From the Associate Minister for Religious Education

In last month’s newsletter, I gave one reason why I’d like to see more children and youth in our programs. I pointed out that if we had twice as many kids in our programs, that increases the odds that each child would find a buddy their own age. But this year’s mid-term elections prompted me to offer an even better reason to bring more kids into UUCPA.

Back in the early 1930s, an American Unitarian theologian named James Luther Adams went to Nazi Germany to study the response of organized religion to Nazism. Adams learned that nonprofit, voluntary organizations like congregations are a key bulwark against the rise of fascism. Democracy depends on the freedom to form groups that try to affect public policy democratically.

Adams went on to ask himself, “What in your typical behavior as an American citizen have you done that would help to prevent the rise of authoritarian government in your own country? What disciplines of democracy have you habitually undertaken with other people which could serve to affect public policy? More bluntly stated, I asked myself, What precisely is the difference between you and a political idiot?”

Being part of a congregation like UUCPA is, in fact, just such a habitual discipline of democracy. At UUCPA, we regularly work to affect public policy, in a wide variety of ways. Leasing space over our parking lot to a solar energy company is a way of affecting public policy to use more renewable energy. Hosting two different homeless shelters on our campus for a total of two and a half months a year is a way of affecting public policy to find innovative ways to address homelessness. Many of the weekly sermons, many of the weekly discussions in the Forum, and many of the adult education classes serve to educate us about policy issues. Not many organizations do all this, and welcome children and teens — UUCPA is one of the rare places in our society where kids can build habits of democracy.
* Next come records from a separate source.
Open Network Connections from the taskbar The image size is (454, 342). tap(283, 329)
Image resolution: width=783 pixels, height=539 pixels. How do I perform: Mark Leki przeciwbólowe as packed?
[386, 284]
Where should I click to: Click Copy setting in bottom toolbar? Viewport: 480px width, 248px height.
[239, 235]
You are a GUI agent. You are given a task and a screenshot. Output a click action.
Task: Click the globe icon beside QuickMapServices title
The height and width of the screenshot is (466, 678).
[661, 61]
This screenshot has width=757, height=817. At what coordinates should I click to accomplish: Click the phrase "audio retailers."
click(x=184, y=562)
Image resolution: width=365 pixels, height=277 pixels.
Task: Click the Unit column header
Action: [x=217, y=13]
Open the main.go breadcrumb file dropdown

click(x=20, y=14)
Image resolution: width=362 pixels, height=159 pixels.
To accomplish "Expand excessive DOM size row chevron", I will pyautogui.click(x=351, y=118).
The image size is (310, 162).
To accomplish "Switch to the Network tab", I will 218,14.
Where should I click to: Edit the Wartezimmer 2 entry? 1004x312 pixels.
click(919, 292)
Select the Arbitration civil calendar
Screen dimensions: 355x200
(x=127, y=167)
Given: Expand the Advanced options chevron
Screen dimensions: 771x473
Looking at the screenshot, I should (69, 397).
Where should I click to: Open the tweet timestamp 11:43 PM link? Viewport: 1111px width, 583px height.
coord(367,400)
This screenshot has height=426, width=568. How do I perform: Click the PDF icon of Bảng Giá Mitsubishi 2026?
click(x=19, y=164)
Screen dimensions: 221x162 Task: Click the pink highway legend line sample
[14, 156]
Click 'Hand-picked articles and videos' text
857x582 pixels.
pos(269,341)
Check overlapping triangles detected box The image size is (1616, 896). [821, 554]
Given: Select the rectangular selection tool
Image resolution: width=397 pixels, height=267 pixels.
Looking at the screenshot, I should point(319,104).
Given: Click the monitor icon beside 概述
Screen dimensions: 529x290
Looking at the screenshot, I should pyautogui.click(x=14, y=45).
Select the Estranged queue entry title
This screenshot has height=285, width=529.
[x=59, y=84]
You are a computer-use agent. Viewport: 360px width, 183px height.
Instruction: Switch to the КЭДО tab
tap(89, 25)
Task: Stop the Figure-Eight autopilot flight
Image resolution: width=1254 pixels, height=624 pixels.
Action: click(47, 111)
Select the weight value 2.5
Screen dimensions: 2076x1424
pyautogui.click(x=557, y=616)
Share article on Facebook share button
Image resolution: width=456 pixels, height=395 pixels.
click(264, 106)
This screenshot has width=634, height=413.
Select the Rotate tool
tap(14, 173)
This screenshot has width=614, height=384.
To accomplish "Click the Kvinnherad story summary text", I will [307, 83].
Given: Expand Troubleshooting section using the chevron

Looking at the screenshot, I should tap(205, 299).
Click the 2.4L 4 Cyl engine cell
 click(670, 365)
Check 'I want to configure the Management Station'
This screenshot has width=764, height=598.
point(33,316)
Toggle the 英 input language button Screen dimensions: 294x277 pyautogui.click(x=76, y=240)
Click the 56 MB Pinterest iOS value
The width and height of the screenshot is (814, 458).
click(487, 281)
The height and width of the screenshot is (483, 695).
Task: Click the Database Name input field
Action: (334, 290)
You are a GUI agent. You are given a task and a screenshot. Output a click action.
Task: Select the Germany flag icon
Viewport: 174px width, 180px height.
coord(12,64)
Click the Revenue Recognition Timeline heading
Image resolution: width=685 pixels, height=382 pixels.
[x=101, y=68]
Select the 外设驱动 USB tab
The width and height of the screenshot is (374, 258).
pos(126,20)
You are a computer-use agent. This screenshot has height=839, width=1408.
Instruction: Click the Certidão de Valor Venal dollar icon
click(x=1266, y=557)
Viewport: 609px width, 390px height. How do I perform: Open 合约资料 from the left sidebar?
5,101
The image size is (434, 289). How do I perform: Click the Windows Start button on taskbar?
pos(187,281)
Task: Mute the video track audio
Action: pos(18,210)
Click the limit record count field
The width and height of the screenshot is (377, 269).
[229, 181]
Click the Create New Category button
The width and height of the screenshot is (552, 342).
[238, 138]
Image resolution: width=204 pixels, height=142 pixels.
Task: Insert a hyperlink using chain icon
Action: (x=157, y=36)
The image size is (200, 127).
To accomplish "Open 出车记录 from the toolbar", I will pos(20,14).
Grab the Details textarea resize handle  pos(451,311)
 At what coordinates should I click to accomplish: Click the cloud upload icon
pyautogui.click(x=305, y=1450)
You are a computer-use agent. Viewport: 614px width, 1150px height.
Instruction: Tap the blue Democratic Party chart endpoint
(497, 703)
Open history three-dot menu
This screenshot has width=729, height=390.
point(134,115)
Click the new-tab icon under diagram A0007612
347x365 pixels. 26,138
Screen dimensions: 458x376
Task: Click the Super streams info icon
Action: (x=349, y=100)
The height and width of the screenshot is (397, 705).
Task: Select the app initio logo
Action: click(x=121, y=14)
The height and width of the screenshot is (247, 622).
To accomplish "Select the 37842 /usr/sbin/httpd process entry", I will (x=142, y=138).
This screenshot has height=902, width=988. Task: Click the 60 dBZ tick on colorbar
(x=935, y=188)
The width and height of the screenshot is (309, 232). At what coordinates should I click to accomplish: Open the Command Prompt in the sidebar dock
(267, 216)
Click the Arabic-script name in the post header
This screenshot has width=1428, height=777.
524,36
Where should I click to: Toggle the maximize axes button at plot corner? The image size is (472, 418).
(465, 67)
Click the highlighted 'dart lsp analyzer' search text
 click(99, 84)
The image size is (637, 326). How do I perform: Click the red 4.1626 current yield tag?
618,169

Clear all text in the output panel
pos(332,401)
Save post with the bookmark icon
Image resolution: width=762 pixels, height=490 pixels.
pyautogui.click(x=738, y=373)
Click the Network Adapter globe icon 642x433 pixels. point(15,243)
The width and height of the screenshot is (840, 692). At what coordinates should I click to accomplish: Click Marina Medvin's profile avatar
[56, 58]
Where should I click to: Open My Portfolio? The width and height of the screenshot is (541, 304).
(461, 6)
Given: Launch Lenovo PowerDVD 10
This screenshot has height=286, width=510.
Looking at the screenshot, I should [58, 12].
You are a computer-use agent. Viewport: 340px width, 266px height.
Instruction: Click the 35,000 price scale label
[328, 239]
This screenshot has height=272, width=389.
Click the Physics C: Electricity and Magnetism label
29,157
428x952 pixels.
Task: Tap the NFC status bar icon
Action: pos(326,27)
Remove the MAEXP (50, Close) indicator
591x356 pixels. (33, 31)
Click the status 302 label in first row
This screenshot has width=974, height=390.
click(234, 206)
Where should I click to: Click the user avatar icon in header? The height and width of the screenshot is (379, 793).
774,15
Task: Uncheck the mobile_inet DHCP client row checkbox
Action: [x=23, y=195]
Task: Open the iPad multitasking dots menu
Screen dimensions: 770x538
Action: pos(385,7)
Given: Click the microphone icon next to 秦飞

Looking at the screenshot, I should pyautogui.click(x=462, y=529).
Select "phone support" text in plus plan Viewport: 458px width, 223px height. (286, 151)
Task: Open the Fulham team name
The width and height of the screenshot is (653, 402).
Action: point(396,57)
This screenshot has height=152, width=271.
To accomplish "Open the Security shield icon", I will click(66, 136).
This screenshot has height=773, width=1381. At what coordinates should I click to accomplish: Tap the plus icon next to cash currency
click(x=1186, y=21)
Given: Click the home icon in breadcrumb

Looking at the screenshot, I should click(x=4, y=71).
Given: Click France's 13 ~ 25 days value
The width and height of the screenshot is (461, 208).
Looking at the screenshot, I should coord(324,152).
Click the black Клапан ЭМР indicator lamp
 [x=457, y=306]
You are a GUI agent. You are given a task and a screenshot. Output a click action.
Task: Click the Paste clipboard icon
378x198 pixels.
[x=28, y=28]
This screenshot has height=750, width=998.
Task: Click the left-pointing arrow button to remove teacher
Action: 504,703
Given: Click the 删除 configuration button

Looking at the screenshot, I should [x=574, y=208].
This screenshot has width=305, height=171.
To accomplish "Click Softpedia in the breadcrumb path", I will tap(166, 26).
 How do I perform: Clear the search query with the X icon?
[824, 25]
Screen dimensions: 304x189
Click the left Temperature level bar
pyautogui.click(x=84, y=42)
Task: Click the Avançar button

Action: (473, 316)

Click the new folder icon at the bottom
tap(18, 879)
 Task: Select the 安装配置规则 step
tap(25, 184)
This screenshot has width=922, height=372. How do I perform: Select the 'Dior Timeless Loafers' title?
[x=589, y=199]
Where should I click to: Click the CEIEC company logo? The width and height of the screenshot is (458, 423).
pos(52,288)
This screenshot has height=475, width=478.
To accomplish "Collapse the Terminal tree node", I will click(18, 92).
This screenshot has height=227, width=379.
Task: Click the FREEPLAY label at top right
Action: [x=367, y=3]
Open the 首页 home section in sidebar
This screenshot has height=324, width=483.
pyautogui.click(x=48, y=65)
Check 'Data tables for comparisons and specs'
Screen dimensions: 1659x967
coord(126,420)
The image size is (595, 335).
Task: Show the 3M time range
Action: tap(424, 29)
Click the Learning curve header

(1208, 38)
Voting is not enough, says James Luther Adams. What disciplines of democracy have you habitually undertaken with other people which could serve to affect public policy? How can you get your kids to learn those disciplines of democracy from a very young age? One answer is to be part of UUCPA. And the more children who learn these disciplines of democracy, the safer our democracy will be. So whenever you see a new family with children at UUCPA, welcome them!